What keeps a poor child in Appalachia poor is not what keeps a poor child in Chicago poor—even if from a distance, the outcomes look the same. And what keeps an able-bodied black woman poor is not what keeps a disabled white man poor, even if the outcomes look the same.

Even in our class and labor movements, the promise that you will get more because others exist to get less, calls to people. It tells you to focus on the majority first. It tells you that the grievances of people of color, or disabled people, or transgender people, or women are divisive. The promise that keeps racism alive tells you that you will benefit most and others will eventually benefit… a little. It has you believing in trickle-down social justice.

Yes, it is about class—and about gender and sexuality and ability. And it’s also, almost always, about race.

Source: Oluo, Ijeoma. So You Want to Talk About Race (pp. 12-13). Da Capo Press. Kindle Edition.

I updated “Transitioning from invisible to visible disability” with a selection from “I’m Not ‘Bound’ To A Wheelchair; I Was Freed By One | HuffPost”.

People with mobility challenges use mobility aids; they aren’t confined or bound by them. They are tools, not traps. We are no more held back by them than is someone using a plane or boat to cross an ocean. They are all simply means we use to get places we wouldn’t be able to navigate without them.

I regret not acknowledging my need for help earlier. I wish I had not equated a walker with defeat or shame. I now talk about walkers, wheelchairs and other disability aids with anyone who will listen in hopes of destigmatizing them and the people who use them. Freedom, not confinement. Tools, not traps. I will keep repeating this until everyone who needs to break free feels comfortable using them.

Source: I’m Not ‘Bound’ To A Wheelchair; I Was Freed By One | HuffPost

I updated “Design is Tested at the Edges: Intersectionality, The Social Model of Disability, and Design for Real Life” with selections from “Histories of Violence: Neurodiversity and the Policing of the Norm – Los Angeles Review of Books” to further emphasize nuance and context.

Neurodiversity is a movement that celebrates difference while remaining deeply nuanced on questions of (medical) facilitation and the necessity of rethinking the concept of accommodation against narratives of cure. The added emphasis on neurology has been necessary in order to challenge existing norms that form the base-line of existence: the “neuro” in neurodiversity has opened up the conversation about the category of neurotypicality and the largely unspoken criteria that support and reinforce the definition of what it means to be human, to be intelligent, to be of value to society.
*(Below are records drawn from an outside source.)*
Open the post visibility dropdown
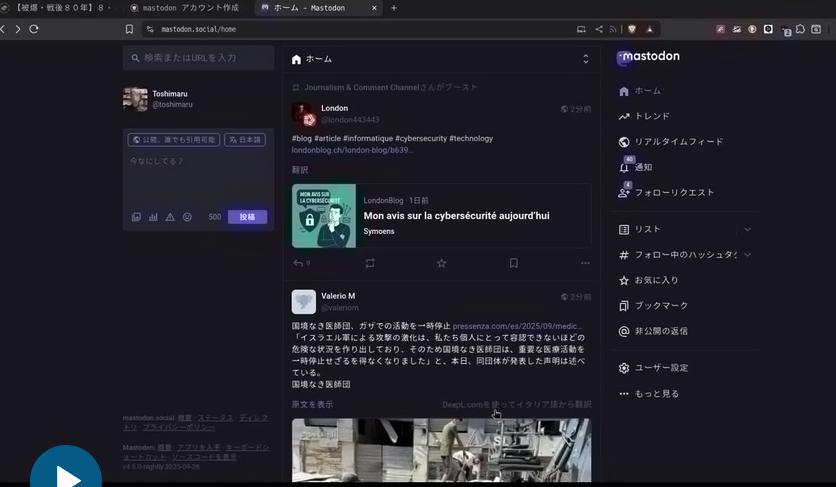 point(174,140)
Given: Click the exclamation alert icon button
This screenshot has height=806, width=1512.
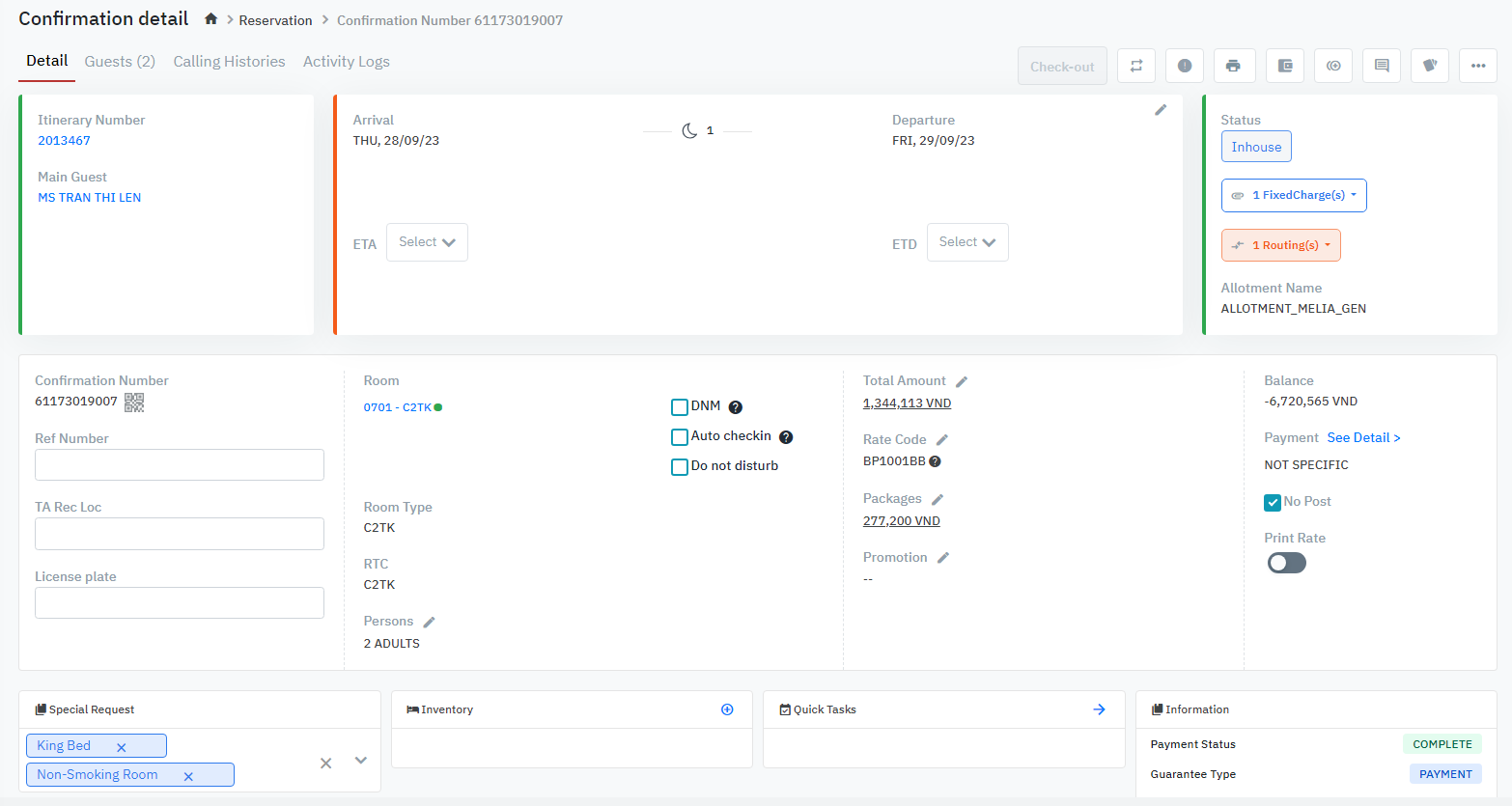Looking at the screenshot, I should coord(1184,66).
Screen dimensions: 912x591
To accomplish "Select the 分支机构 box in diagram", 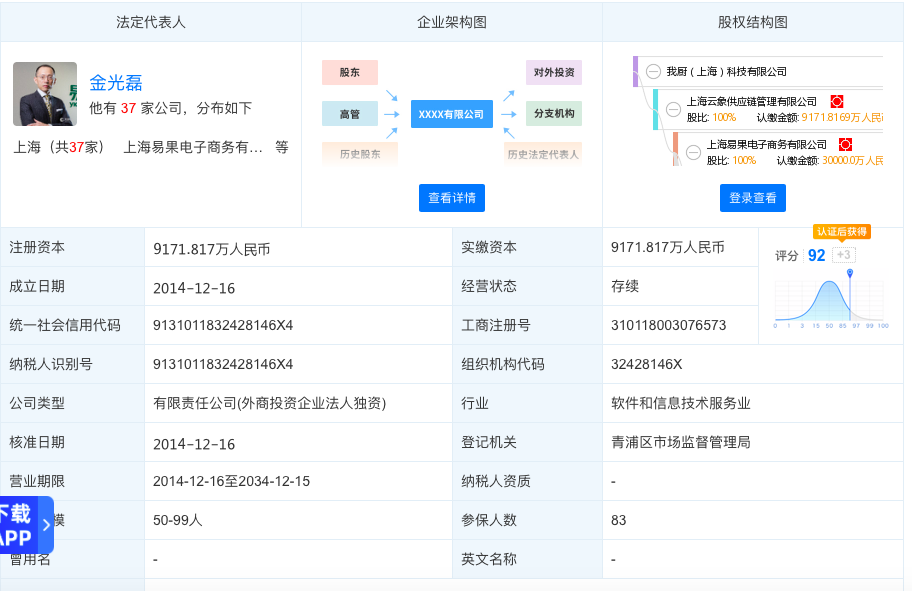I will click(553, 113).

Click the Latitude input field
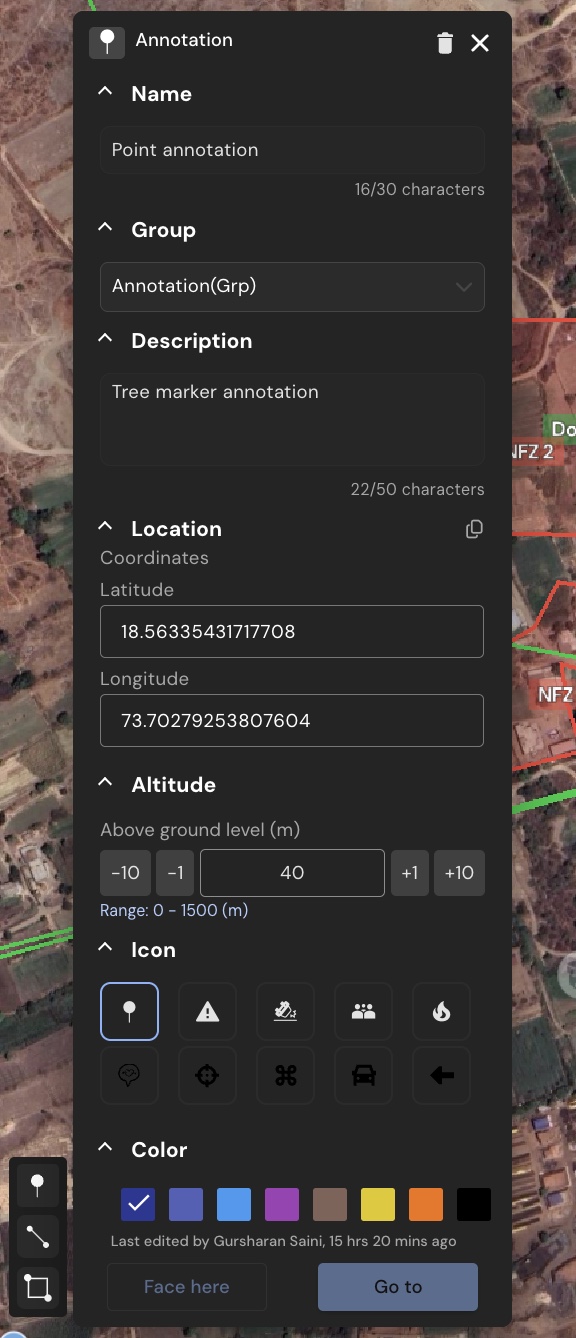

This has been especially necessary for those folks who continue to be excluded from education, social and economic life, who are regarded as less than human, whose modes of relation continue to be deeply misunderstood, and who are cast as burdens to society.

Nonetheless, I think it’s fair to say that this enhanced perceptual field is an aspect of much autistic experience and something neurotypicals could learn a lot from, not only with regard to perception itself, but also as concerns the complexity of experience.

What is needed are not more categories but more sensitivity to difference and a more acute attunement to qualities of experience.